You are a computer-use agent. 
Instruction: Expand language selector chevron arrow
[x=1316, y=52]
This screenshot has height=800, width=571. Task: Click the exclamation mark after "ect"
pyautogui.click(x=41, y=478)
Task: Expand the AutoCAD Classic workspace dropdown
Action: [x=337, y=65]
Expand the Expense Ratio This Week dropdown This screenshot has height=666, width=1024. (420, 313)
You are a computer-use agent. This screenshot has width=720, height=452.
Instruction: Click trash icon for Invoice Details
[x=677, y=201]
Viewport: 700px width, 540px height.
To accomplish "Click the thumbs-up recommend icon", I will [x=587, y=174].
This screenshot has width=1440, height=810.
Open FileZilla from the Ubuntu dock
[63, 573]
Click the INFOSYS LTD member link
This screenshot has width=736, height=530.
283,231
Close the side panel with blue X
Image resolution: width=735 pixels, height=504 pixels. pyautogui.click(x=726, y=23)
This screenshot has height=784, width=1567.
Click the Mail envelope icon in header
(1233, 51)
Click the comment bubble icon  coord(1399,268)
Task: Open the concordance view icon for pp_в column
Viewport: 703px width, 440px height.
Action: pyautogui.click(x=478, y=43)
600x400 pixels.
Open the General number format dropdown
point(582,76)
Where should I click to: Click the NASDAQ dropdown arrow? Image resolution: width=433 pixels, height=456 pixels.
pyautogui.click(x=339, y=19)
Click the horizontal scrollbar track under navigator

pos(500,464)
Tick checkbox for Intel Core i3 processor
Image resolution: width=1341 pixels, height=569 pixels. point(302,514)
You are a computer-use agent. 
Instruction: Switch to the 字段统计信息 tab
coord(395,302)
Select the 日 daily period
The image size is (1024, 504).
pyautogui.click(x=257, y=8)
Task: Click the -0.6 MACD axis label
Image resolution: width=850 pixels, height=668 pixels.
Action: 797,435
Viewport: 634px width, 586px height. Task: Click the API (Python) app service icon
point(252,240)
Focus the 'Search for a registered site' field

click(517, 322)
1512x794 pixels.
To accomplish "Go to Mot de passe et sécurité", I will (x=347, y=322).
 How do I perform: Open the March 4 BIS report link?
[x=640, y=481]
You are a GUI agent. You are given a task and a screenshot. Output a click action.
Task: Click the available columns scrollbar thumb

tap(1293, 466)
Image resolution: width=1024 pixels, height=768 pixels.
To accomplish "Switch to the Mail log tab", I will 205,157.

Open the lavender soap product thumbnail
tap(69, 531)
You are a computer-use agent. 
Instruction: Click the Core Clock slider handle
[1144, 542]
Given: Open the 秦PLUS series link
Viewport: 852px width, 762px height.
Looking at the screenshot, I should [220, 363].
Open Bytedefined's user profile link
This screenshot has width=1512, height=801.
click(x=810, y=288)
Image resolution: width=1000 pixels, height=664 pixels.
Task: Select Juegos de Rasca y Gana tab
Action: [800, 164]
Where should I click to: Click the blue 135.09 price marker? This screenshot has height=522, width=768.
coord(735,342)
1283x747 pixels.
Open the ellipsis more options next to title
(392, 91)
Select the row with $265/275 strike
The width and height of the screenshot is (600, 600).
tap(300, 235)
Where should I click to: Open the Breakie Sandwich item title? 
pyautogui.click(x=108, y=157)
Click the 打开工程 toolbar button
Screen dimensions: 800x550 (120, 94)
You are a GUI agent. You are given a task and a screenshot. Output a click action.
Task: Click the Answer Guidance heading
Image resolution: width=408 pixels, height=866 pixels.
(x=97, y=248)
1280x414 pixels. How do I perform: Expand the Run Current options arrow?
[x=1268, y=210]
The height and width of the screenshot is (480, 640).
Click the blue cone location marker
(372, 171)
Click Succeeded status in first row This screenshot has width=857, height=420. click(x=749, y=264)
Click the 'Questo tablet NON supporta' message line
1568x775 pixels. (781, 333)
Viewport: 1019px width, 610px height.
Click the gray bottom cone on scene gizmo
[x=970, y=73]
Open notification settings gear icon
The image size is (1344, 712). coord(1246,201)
· · · ·
Short exercise:
Count the lines above that contain the string "link", treating uppercase and lowercase as different, and give only the number.

The result:
4